◆ **INSTRUCTIONS FOR THE TASK**
Leaving out any pictures, print the entries that follow exactly as they stand.

(Saved entries)
-- Opening Marker --
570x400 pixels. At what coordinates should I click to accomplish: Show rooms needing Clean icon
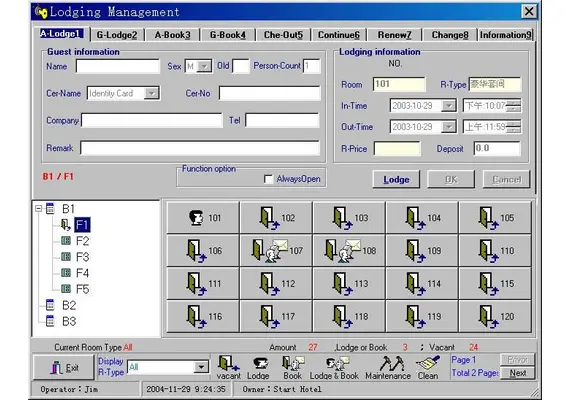click(428, 367)
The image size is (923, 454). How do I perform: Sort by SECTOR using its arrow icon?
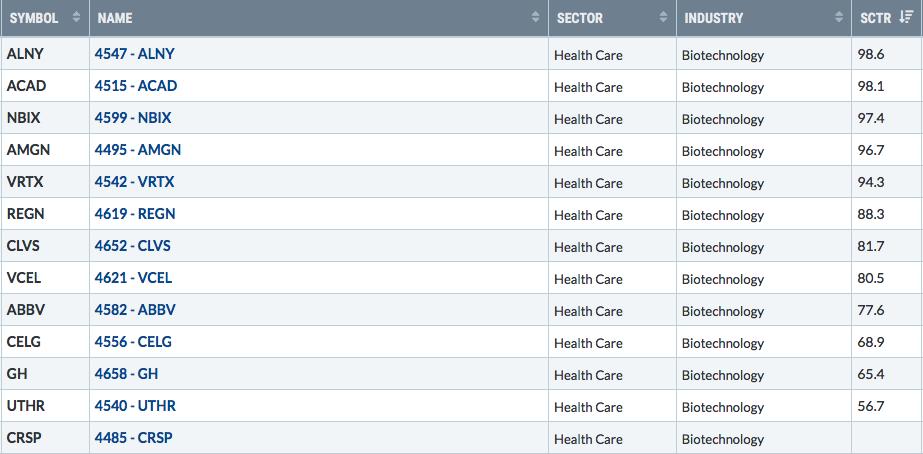pyautogui.click(x=663, y=18)
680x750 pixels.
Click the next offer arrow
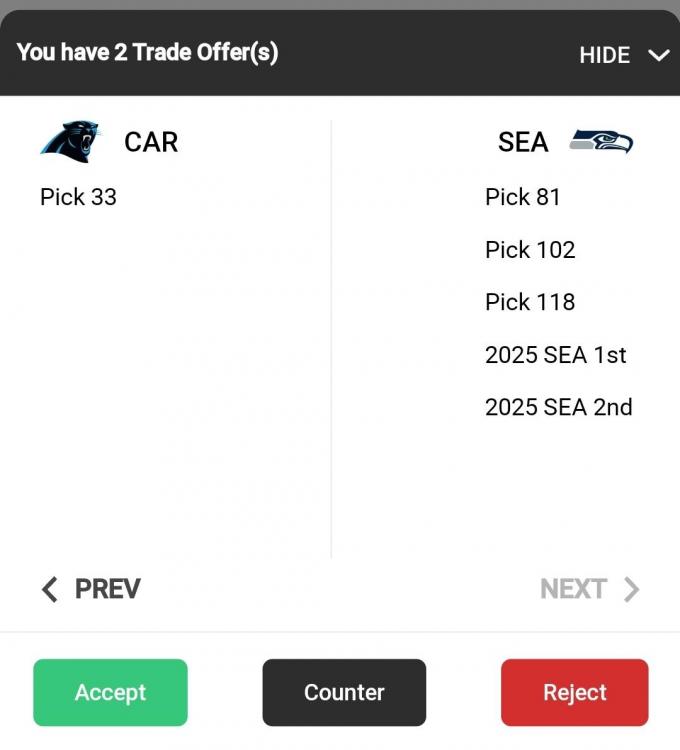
-- Closing Marker --
◆ **THE COMPLETED TASK**
570x400 pixels. At what coordinates should I click to accomplish: Show rooms needing Clean icon
click(428, 367)
The image size is (923, 454). How do I perform: Sort by SECTOR using its arrow icon?
pyautogui.click(x=663, y=18)
680x750 pixels.
Click the next offer arrow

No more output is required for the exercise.